Во всех случаях назывное, указующее "вот" играет роль своеобразного магического слова, способного присвоить видимый глазом предмет, перевести его из плана внешнего зрения в план обладания. Сказав "вот", гоголевские герои обычно собираются либо как-то воспользоваться означенным предметом, либо съесть его. В случае Ноздрева идея обладания приобретает выражено гротесковый характер. Так, после слов "вот граница!" Ноздрев не удерживается в рамках здравого смысла и причисляет к своим владениям заодно и то, что находится по другую сторону.
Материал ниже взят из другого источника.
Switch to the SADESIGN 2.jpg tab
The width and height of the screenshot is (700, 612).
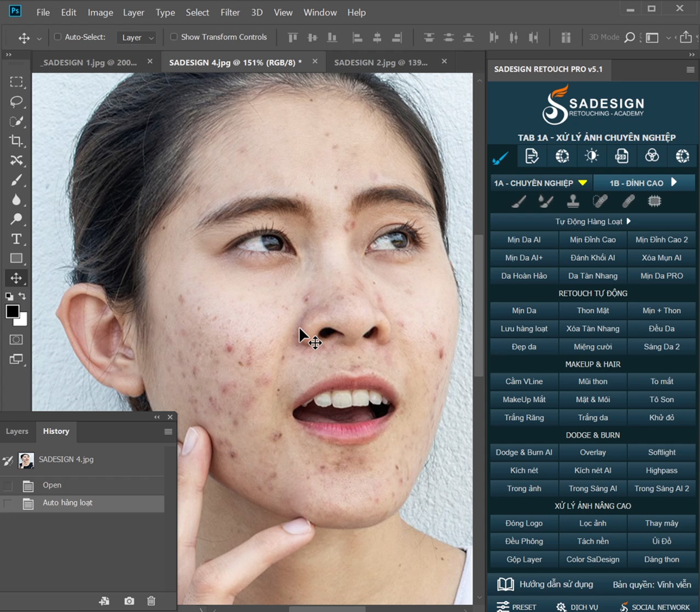pyautogui.click(x=381, y=62)
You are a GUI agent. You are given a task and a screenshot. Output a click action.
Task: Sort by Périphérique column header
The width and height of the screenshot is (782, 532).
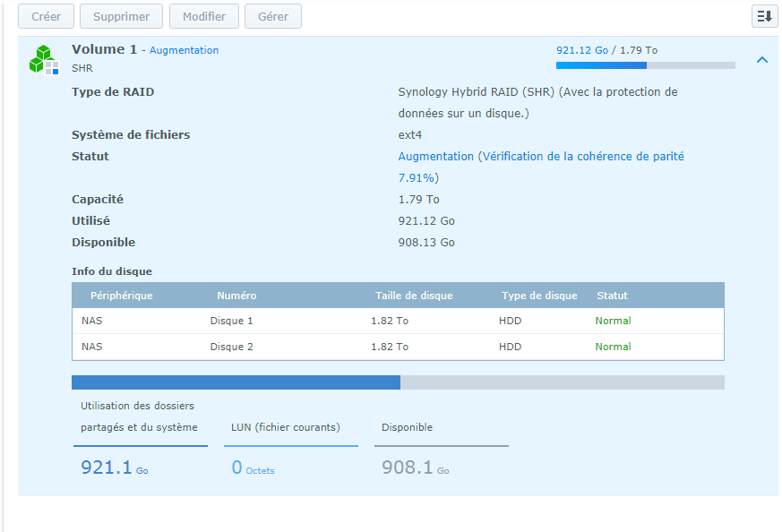(121, 296)
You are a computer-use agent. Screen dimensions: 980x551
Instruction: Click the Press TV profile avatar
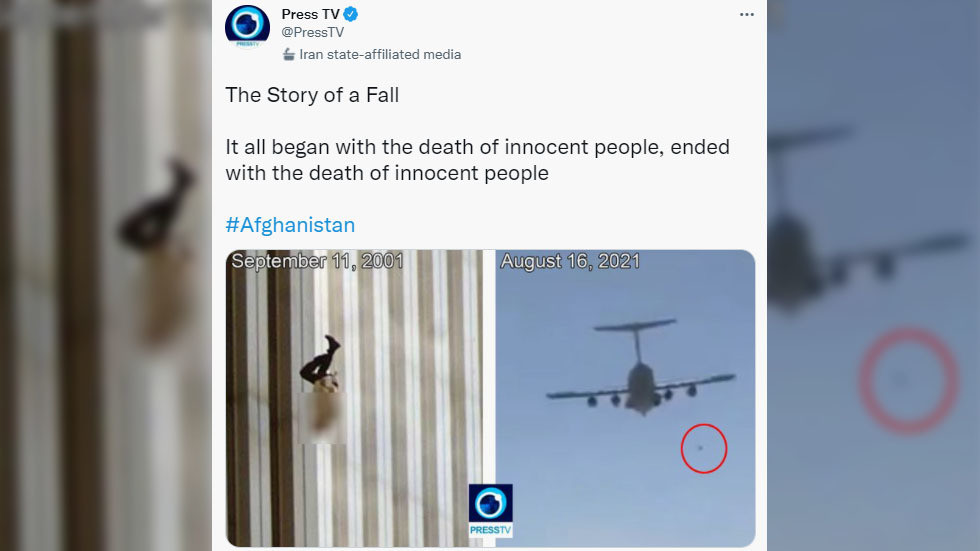click(x=248, y=26)
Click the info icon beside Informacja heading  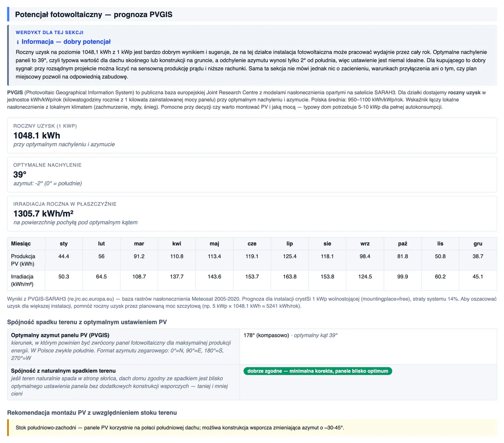(x=17, y=42)
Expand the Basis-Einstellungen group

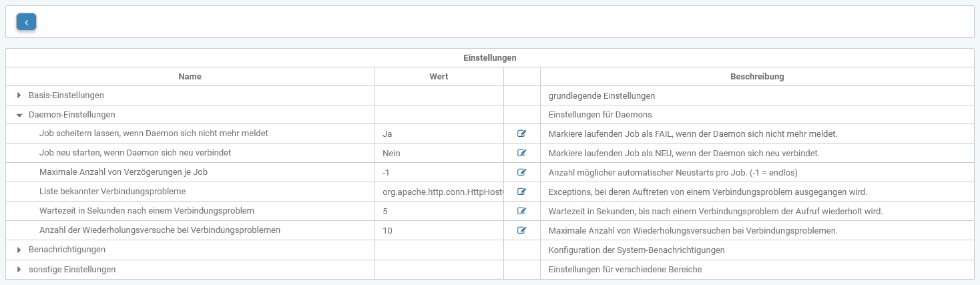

В "Вие" назывная интенция приобретает другой вид, то есть фиксирует движение. "Вот это как долго танцует человек!" – говорит кто-то из толпы, собравшейся вокруг пляшущего Хомы. Об обладании или присвоении здесь говорить вроде бы не приходится, однако не забудем, что эта сцена предваряет ту, что разыграется позже в ночной церкви. На улице Хома танцевал в кругу застывших зрителей, в церкви все было наоборот: Хома неподвижно сидел внутри мелового круга, а вокруг носилась набежавшая из углов нечисть. Дело решилось с приходом Вия, ткнувшего в Хому железным пальцем: "Вот он!" – сказал Вий, и все набросились на философа. Идея называния, за которым следует обладание, поглощение названной вещи, доведена в этой сцене до предела: "желудок с ногами", тяжело ступая по земле от переполняющей его тяжести, устремляет на Хому свой палец. Он видит его, и этот взгляд оказывается ничем иным, как орудием, инструментом присвоения и пожирания. Вий – гений зрения-веданья (видеть значит знать). И он же – гений поглощения мира, его перевода – через взгляд – в "малообъемный фокус". Иначе говоря, это своего рода глаз-рот, снабженный бездонным или безразмерным желудком.